In the report from Cao et al., almost half of patients with COVID-19 in the LPV/r and in the control group (48.4% vs. 46.7%, respectively) reported one or more adverse events: gastrointestinal-related complaints including nausea, vomiting and diarrhea were more common in the LPV/r group [52]. In the study of Ly et al. [50] the percentage of patients with adverse events were lower but higher than in the arbidol group (35.3% patients in the LPV/r group experienced adverse events vs 14.3% patients in the arbidol group).

Another cases serie collected in China confirm that half of patients suffered digestive adverse effect and 7/10 patients showed hypokalemia [68,69]. Two recent meta-analyses [74,75] evaluating efficacy and safety of the most frequently used therapies for COVID-19 show as most of the AEs rate were comparable across the intervention and control groups. Conversely, LPV/r alone showed trend to more diarrhea events, while the combination of LPV/r, ribavirin and corticosteroids reduced incidence of diarrhea significantly.

Cheng et al. reported psychiatric symptoms such as depression, insomnia and suicidal thoughts in one patient treated with LPV/r, anyway isolation and anxiety for the disease may have played an important role in this case [68].

Cases of bradycardia-tachycardia syndrome and bradyarrythmia were reported in HIV-infected patients on LPV/r therapy, but the underlining pathophysiological mechanism remains unclear [76,77]. Few cases were reported in COVID-19 patients. A prospective study including 41 COVID-19 patients who received LPV/r treatment describes as nine (22%) patients experienced bradycardia. No patient had preexisting nodal pathology on the ECG on admission. Authors considered causality as bradycardia occurred at least 48 h after LPV/r initiation, bradycardia resolved after discontinuation or dose reduction of LPV/r, and no alternative cause was found. No correlation was found between LPV/r plasma concentrations and mean heart rate [78]. Cao et al. did not report any case of bradycardia in their randomized study [52] like in the two meta-analysis above mentioned.

Acute kidney injury (AKI) is a rare adverse event described in HIV-infected patients in treatment with LPV/r and it has been rarely described during COVID-19 treatment with this drug [79].

Conclusions

As we have described above, there are no conclusive results about LPV/r efficacy for treating COVID-19 and its use is currently only permitted in the course of clinical experimentation. On September 1st 2020, 67 studies registered in the database of the U.S National Library of Medicine, currently ongoing, include LPV/r for the treatment of COVID-19 (https://clinicaltrials.gov).

Although up to date no clear benefit was observed with the LPV/r treatment beyond standard care, its efficacy against SARS-COV-2 infection is still under evaluation.

In consideration of the actual biphasic models of the pathogenesis of COVID-19, which hypothesize a virologic-driven damage in the first days of disease and a second phase of inflammation-driven pathology [80], studies of LPV/r efficacy focused on patients during very early phase of disease may help to discern the usefulness of this drug in the actual emergency context.

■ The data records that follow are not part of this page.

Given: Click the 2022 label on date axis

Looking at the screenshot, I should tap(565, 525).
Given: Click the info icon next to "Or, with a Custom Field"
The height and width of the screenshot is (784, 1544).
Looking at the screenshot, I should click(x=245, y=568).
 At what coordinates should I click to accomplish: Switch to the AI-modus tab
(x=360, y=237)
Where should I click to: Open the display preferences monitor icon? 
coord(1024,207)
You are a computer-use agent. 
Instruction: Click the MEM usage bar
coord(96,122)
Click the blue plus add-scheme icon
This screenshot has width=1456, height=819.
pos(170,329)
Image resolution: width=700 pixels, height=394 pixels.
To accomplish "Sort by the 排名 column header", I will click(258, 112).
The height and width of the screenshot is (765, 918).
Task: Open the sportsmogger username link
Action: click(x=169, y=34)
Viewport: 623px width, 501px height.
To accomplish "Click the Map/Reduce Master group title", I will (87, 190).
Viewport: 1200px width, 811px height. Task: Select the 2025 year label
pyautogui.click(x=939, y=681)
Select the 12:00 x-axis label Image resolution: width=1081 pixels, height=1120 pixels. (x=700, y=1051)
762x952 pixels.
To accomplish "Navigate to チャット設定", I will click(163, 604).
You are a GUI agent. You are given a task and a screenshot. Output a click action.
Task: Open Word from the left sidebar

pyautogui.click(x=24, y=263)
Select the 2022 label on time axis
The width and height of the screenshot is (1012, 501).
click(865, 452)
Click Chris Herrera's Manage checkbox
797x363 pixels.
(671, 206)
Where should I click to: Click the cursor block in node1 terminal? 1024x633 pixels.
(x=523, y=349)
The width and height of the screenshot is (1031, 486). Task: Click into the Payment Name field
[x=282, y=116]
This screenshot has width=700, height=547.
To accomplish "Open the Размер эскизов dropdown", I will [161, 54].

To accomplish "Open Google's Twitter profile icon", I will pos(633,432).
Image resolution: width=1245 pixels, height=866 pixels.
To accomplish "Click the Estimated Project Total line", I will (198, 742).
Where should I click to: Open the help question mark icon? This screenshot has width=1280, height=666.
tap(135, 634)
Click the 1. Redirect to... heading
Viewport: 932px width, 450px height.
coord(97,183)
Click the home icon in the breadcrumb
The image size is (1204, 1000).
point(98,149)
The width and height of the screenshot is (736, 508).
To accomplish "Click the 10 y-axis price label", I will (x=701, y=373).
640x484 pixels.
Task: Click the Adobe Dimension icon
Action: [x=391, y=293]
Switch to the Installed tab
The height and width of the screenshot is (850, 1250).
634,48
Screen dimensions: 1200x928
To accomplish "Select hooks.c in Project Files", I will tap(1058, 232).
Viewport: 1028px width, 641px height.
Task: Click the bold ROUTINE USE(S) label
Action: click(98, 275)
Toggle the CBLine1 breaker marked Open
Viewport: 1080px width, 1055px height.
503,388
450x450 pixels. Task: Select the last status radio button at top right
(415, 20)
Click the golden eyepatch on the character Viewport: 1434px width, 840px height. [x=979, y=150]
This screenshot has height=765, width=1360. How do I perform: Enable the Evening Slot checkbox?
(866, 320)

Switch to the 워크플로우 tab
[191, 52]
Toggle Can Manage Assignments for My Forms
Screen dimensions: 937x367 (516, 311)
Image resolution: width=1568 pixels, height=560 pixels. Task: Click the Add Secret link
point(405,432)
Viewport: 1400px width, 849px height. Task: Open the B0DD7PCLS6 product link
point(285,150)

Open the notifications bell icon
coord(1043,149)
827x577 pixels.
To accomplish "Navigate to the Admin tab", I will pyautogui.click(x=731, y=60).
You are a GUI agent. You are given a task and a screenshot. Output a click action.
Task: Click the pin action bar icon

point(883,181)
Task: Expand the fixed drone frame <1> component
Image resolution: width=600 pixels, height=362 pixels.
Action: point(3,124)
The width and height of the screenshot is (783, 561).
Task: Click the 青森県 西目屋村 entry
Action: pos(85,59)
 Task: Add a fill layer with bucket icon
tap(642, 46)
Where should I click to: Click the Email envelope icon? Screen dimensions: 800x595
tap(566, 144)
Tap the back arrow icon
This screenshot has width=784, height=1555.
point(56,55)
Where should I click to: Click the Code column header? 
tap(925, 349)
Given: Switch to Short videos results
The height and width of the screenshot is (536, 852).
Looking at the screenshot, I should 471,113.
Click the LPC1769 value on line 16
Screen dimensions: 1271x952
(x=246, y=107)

Up to date neither of “old” (and probably neither of any “new”) drugs are certainly able to cure “all” patients with COVID-19 by reversing the disease or halting its worsening. However, more complex therapeutic approaches based on using combinations of drugs that have different targets and thus affect different pathways and mechanisms compromised by the disease might significantly improve patients' conditions and slow down the disease progression.

Funding support

This research did not receive any financial support.

Conflicts of interest

All authors disclose that they have no conflicts of interest.